STEM-22. SINGLE-CELL LINEAGE TRACING IN PRIMARY GLIOBLASTOMA REVEALS DISTINCT PROGENITOR SUBTYPES DRIVING INTRATUMORAL HETEROGENEITY

Abstract

Abstract Glioblastoma (GBM) is the most common type of adult primary brain tumor with nearly a 100% rate of recurrence. One of the key clinical challenges is the vast degree of inter- and intra-tumoral variation in cell types and cell states, which change throughout the course of disease. Single-cell RNA-sequencing (scRNA-seq) studies in GBM samples have illuminated the complex landscape of cell type composition in primary and recurrent GBM, however these studies do not address how this diverse array of cell types developed or which cell populations are principally responsible for generating the heterogeneity and treatment resistance in the tumor. In this study, we implement a scRNA-seq compatible lineage tracing strategy, CellTagging, to track the behavior of individual tumor cells over time.

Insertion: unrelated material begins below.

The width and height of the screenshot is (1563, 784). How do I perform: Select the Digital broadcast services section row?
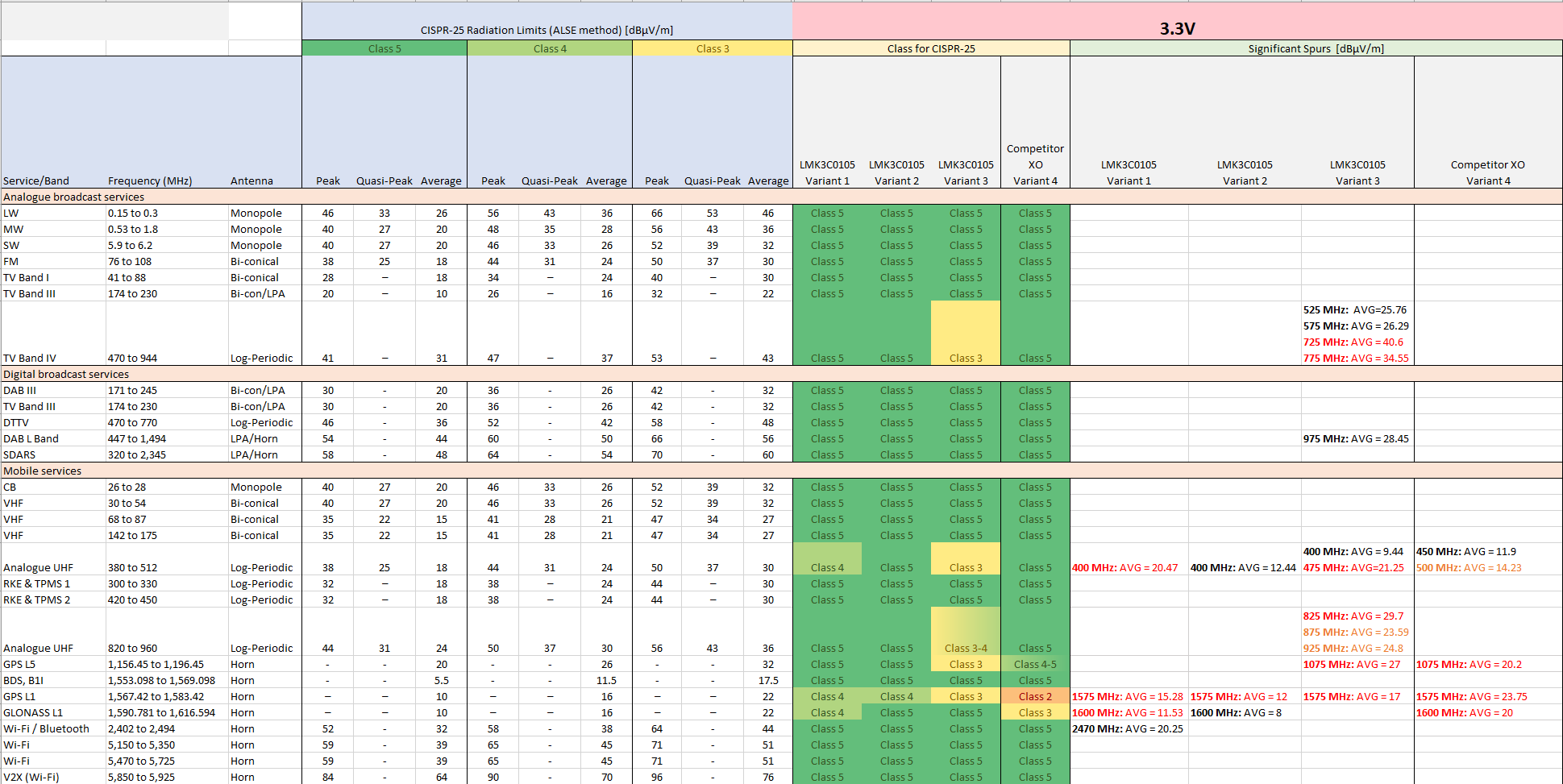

Human GBM samples are dissociated immediately upon resection and infected with the CellTag DNA barcode library. The labeled cells are transplanted onto human cortical organoids, which facilitate the crucial normal-tumor cell interactions that enable GBM growth and invasion. After a period of proliferation, tumor cells are dissociated from the organoid and a fraction are harvested for scRNA-seq for transcriptomic and DNA barcode analysis. The remaining tumor cells are re-transplanted onto new organoids and harvested for scRNA-seq at later timepoints. Clonal relationships are determined by identifying cells with the same DNA barcode profile, and cell type characterizations are assigned via transcriptomic analysis. Transcriptomic profiling demonstrates the existence of multiple subtypes of tumor progenitors across timepoints. Strikingly, clonal analysis indicates that each progenitor subtype gives rise to numerous mature tumor cell types, suggesting multiple distinct lineages that contribute to tumor heterogeneity. Through differential expression analysis, we can predict which progenitors are most likely to drive which cell states. By introducing a treatment paradigm into our lineage tracing protocol, we identify tumor progenitor populations that contribute to treatment resistance.